Lutter pour le changement
Certaines organisations luttent contre les effets dangereux de la discrimination institutionnalisée et du manque d’accès aux soins. L’une d’entre elles est Birthing Beautiful Communities (BBC), une organisation à but non lucratif basée à Cleveland, qui a été fondée en 2014 par Christin Farmer-Kane, une travailleuse sociale, après qu’elle ait réalisé qu’il n’y avait pas d’organisations à Cleveland qui s’occupaient spécifiquement des mères noires. Christin Farmer-Kane considère que le manque de compétences culturelles est un énorme problème dans le système de santé, c’est pourquoi elle forme les femmes des quartiers défavorisés à devenir des doulas. Comme ces femmes connaissent leur communauté de fond en comble, l’idée est qu’elles peuvent aider les mères à obtenir les ressources dont elles ont besoin pour s’assurer qu’elles et leurs bébés restent en bonne santé.

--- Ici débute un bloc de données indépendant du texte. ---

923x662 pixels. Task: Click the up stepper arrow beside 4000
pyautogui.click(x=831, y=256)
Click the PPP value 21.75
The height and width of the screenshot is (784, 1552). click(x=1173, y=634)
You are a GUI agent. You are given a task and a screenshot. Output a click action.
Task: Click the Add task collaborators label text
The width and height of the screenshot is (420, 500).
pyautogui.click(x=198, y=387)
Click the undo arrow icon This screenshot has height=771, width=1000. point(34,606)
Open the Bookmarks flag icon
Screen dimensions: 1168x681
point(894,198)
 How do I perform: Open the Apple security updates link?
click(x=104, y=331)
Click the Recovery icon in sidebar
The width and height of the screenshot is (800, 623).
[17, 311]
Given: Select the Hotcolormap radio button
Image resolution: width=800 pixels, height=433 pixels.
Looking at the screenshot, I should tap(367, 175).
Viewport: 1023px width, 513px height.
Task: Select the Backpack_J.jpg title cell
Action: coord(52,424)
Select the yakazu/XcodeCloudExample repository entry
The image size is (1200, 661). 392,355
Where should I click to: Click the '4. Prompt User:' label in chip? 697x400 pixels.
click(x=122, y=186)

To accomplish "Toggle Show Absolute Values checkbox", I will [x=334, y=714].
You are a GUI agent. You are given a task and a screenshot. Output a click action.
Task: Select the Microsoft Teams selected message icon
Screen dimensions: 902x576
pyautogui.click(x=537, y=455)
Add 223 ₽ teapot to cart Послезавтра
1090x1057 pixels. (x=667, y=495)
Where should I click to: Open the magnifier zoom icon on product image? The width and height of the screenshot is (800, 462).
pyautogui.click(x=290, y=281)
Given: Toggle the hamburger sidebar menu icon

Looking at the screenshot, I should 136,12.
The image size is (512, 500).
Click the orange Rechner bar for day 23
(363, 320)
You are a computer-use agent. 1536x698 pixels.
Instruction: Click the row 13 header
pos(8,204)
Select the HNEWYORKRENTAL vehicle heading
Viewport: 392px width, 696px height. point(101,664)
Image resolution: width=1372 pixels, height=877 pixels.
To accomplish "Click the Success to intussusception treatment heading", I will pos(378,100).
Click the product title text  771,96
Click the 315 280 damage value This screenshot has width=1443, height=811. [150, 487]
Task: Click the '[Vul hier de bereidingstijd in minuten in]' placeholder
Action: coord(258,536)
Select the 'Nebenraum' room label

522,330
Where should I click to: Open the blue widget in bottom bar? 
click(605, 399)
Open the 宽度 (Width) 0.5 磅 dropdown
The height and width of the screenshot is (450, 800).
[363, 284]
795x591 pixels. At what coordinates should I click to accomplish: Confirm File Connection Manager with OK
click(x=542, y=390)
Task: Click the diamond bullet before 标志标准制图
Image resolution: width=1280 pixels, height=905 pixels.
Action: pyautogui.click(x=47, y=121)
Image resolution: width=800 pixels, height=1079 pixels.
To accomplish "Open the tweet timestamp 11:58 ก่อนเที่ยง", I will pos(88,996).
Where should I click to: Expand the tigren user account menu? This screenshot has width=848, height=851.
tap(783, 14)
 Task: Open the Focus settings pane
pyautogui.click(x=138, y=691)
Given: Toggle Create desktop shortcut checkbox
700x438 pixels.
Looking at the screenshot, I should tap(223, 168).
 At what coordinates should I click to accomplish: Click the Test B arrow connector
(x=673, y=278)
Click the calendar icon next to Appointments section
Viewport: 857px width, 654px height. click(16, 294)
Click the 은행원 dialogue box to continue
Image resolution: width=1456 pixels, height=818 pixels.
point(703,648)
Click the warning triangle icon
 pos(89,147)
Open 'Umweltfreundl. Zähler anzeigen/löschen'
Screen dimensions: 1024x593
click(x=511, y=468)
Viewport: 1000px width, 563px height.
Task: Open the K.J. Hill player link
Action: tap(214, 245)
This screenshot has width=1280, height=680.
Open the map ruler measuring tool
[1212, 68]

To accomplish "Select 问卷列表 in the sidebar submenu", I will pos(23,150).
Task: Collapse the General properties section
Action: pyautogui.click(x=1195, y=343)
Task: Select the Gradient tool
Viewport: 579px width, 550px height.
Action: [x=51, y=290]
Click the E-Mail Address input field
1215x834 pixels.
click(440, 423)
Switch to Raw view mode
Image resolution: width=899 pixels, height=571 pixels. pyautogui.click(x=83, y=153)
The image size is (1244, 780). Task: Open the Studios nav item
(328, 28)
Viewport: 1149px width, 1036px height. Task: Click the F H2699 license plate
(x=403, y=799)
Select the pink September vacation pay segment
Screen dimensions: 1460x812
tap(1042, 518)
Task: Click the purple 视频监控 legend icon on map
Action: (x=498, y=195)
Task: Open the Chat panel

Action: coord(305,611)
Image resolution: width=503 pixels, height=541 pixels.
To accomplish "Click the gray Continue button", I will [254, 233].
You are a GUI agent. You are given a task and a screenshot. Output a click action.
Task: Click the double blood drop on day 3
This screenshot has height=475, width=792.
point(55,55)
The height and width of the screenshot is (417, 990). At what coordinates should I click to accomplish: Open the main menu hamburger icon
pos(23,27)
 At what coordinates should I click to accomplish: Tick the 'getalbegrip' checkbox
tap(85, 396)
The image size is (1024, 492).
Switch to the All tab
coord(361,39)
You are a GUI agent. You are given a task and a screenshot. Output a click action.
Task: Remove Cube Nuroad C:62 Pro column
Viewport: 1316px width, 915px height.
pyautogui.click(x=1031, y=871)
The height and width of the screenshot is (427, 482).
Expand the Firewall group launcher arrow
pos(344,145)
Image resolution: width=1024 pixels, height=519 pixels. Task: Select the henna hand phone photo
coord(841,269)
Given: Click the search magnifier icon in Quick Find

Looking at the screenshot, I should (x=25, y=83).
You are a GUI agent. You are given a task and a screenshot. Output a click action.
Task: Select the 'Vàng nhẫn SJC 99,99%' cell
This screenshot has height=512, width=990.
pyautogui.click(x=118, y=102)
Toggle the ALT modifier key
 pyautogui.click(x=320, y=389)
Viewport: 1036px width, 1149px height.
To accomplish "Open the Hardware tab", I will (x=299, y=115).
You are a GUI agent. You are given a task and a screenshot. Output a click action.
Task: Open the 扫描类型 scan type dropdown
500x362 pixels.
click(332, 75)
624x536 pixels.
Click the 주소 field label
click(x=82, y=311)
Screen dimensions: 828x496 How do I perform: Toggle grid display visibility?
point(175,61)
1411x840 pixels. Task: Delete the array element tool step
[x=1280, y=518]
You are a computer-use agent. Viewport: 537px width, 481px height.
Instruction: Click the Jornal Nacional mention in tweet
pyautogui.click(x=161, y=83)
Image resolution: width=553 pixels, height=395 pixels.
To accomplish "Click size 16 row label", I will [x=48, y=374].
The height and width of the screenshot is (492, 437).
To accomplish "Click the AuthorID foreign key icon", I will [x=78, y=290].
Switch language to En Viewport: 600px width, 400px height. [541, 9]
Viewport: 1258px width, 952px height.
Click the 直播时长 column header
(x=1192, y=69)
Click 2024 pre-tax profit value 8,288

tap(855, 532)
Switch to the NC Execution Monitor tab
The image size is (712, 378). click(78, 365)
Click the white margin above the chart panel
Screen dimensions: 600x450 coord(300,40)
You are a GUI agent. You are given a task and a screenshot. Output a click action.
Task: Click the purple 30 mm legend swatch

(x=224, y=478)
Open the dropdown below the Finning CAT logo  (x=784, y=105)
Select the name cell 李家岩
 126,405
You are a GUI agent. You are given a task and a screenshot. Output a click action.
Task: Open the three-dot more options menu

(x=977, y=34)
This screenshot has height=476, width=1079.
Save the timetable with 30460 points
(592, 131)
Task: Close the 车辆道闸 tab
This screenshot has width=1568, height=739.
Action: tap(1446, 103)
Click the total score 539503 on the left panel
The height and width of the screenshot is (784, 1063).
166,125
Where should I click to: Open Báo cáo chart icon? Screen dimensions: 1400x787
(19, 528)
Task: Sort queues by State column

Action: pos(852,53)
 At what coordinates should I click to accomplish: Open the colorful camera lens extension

Après une formation complète, ces accoucheuses se mettent au travail avec les mères de leur communauté en leur fournissant une aide selon un modèle que Farmer-Kane a mis au point, appelé « équité holistique à la naissance » – préconception, grossesse, post-partum, santé mentale maternelle, main-d’œuvre, éducation, entrepreneuriat/affaires, aide juridique et logement. « Nous prenons en compte tout ce qui peut avoir un impact sur la santé de la mère », explique Farmer-Kane. « Si vous n’avez pas accès à un logement, à une éducation adéquate ou à un salaire suffisant pour prendre soin de votre famille, alors votre niveau de stress sera élevé ». À cette fin, les employés de la BBC peuvent aider les mères à trouver un logement, les mettre en contact avec des ressources pour les aider à obtenir leur diplôme de fin d’études secondaires ou leur proposer des séminaires sur la nutrition, des cours sur l’allaitement, des ateliers sur la façon de créer des liens avec le bébé et des conseils pour soulager le stress.
La BBC effectue également des visites à domicile pendant et après la grossesse pour aider les mères dans les premiers jours de leur vie de parent, répondre aux questions et s’assurer que les besoins de la mère et du bébé sont satisfaits. (Certaines recherches montrent que les visites à domicile peuvent faire baisser le taux de mortalité infantile).
Farmer-Kane et la BBC font une différence dans leur communauté, mais le fait est qu’il est inacceptable que des mères aux États-Unis meurent encore en couches en 2020. Les États-Unis se vantent souvent d’être un leader dans le monde développé, mais si nous voulons être pris au sérieux, nous devons nous attaquer à ce problème. La vie des mères – en particulier des mères amérindiennes, autochtones de l’Alaska et noires – en dépend.